Les travaux de 2006 sur des allègements des années 1990 commencent à être anciens. De tels allègements auraient-ils le même effet maintenant ? L'on pense intuitivement à un rendement décroissant : si le premier milliard est très efficace, plus on en ajoute, et moins ils ont d'effet. Il y a une vingtaine d'années, le coût minimal du travail en France était hors de proportion avec celui des autres pays de l'OCDE ; il est désormais dans la fourchette haute, mais pas hors du peloton. Les allègements de charges ont corrigé l'anomalie constatée il y a vingt ans.

La qualification de la population s'est améliorée. La proportion des jeunes sans diplôme ou avec le seul brevet est passée de 27 % à 19 % pendant les années 1990, mais elle est restée depuis lors à cet étiage. Mécaniquement, la proportion des non qualifiés dans la population active baisse, mais avec inertie. En 2012, 36 % des actifs n'ont aucun diplôme, sinon le certificat d'études ou le brevet. Nous ne pouvons pas dire que nous avons réglé le problème de l'offre de travail par le haut.

Le Smic mord-il sur la distribution des salaires ? Au 1er janvier 2013, 12 % des salariés étaient concernés par le relèvement du Smic. Ils étaient 16 % en 2005 et 10 % en 2010.

Le taux de chômage des jeunes sortis sans diplôme, ou seulement avec le brevet, du système de formation initiale depuis un à quatre ans est de 45 %, contre 22 % pour les titulaires d'un CAP, d'un BEP ou d'un bac, et 10 % pour les diplômés de l'enseignement supérieur. Le chômage continue de se concentrer sur les peu qualifiés.

▶ [DONNÉES À ANALYSER]:
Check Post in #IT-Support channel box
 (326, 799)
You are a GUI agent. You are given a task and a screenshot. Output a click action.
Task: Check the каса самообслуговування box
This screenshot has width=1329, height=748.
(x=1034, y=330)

▶ [CONSIGNE]: D'après l'extrait sur le coût du travail et la qualification, quelle part des salariés était concernée par le relèvement du Smic à chacune des dates citées ?

▶ [RÉSULTAT]:
- 2005 : 16 %
- 2010 : 10 %
- 1er janvier 2013 : 12 %